Moving into a new house and I am possibly buying Vienna Acoustics Strauss main speakers. They sport 10" woofers and can play fairly deep. However I will have little or no control over that bass, since my AV reciever has poor built in EQ. It's a pioneer AX2. Seing as they can play fairly deep it's my plan to crossover at around 40-50hz. I can use my current Behringer to reduce peaks then from 50hz down, which is all good, but then I'm left with no bass control from 50 hz and up....

So I thought, what about adding a second Behringer! I use my pioneer reciever as pre amp only since I recently bought a Primare A30.5 power amp. I could then plug in another Behringer between the pre out on the pioneer and the power amp.

Is this a good plan or should I go a different route?

/claus


----------



## brucek (Apr 11, 2006)

> Is this a good plan


You are subjecting the mains signal to a conversion from analog to digital, through a DSP, phase changes from filtering, and then from digital back to analog. All this to control a very narrow bandwidth of bass. Do you think it's worth it?

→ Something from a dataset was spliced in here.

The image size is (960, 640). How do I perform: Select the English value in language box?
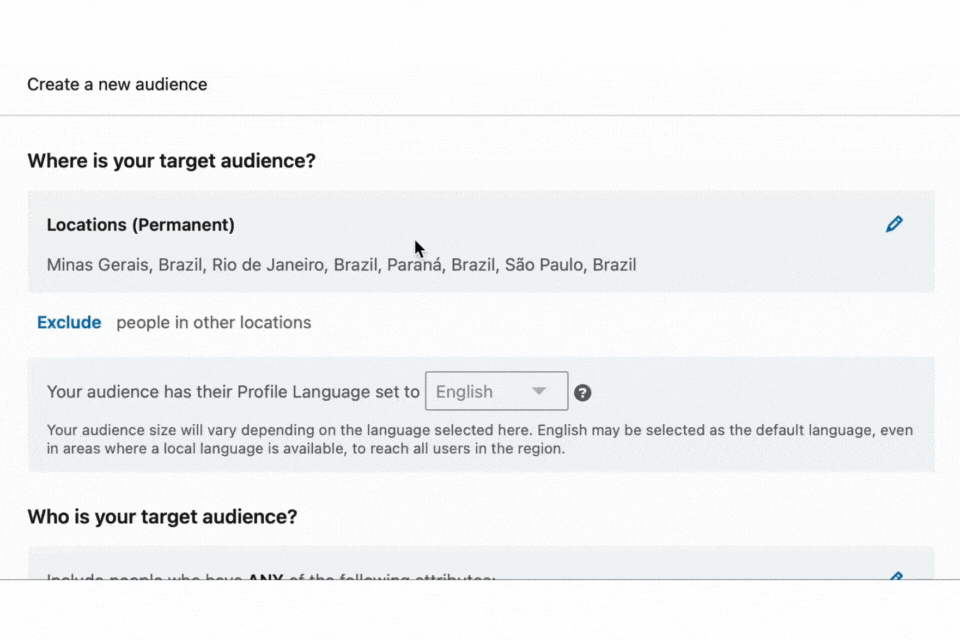(x=465, y=392)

Will the signal to noise, dynamic range, and soundstage be better or worse after the conversion? (remember, this is a hundred dollar device you're passing your pristine mains signal through). 

brucek


----------



## Wayne A. Pflughaupt (Apr 13, 2006)

Hi Claus,


> Moving into a new house and I am possibly buying Vienna Acoustics Strauss main speakers. They sport 10" woofers and can play fairly deep.


We see this quite a bit, folks with highly-capable mains who feel their speaker’s capabilities are somehow going to waste if they don’t utilize every last Hz of extension. 

In actuality, you’ll get better _overall_ sound quality if you just use the receiver’s crossover and hand off the bass to a subwoofer at the usual 80-90 Hz. This gives you full control of the bass frequencies, as far as equalizing goes.

Regards,
Wayne


----------



## clausdk (Jun 28, 2007)

Ok thanks for the input so far.

At any rate, I'm going to test it out once I move into the house. Using different crossovers and measure with REW - it's going to be loads of fun 

I'll just use my current Behringer on the PB12+, which so far has proven very good.


----------



## Guest (Jan 16, 2008)

Hi 
what about modifing the speakers so the 10" woofers have their own amp, 
this will produce better control and power and then a bfd wont affect the overall sound too much while being equalised.

I have three ways and while the extra sub bass is welcomed it can bit a little too much will all the extra bass from the main subs when loud. 

Why not try a dcx2496 if its as clean sounding as the bfd, it should be a good help with auto phase alignment, delay and parametric eq 's. 

Mines on order looking forward to it arriving.


----------



## clausdk (Jun 28, 2007)

I have a pretty decent seperate power amp for the mains, which I'll use. Once I move into the new house, I'll do some measurements, and I'll surely remember to post'em here!


----------